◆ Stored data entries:
= Beginning of Section =
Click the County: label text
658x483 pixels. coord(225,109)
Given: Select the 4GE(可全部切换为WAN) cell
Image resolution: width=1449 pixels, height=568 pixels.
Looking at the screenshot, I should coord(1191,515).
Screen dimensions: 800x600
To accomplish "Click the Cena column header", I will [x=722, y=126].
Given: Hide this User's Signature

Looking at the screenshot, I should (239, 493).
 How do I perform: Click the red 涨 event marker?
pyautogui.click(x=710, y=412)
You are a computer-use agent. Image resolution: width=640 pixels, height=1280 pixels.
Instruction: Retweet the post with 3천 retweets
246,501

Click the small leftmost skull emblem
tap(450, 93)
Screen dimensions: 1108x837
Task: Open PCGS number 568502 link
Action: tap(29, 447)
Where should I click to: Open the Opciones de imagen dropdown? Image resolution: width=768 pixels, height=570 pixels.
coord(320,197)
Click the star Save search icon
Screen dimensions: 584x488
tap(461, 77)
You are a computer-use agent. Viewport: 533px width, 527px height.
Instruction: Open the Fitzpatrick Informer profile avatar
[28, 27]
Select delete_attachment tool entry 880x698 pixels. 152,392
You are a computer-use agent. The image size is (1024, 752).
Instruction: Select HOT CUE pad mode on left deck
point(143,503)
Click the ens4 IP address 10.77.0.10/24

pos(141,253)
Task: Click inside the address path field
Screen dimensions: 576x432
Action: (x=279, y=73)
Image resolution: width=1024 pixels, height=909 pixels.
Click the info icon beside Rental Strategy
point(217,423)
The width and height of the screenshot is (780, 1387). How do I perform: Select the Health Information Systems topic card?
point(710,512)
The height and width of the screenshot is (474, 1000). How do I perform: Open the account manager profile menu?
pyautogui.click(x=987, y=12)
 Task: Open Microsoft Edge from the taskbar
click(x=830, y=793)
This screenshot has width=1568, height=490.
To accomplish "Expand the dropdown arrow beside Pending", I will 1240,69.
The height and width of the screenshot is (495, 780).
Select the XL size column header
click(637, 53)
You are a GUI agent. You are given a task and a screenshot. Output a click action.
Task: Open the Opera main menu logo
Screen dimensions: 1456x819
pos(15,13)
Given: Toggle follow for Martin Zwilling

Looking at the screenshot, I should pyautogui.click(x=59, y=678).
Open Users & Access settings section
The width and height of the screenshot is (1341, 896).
= End of Section =
◆ Work to be completed:
Pull every line containing "agent" out of the entries.

◆ Output of the exercise:
You are a computer-use agent. Image resolution: width=640 pixels, height=1280 pixels.
You are a computer-use agent. Viewport: 533px width, 527px height.
You are a computer-use agent. The image size is (1024, 752).
You are a GUI agent. You are given a task and a screenshot. Output a click action.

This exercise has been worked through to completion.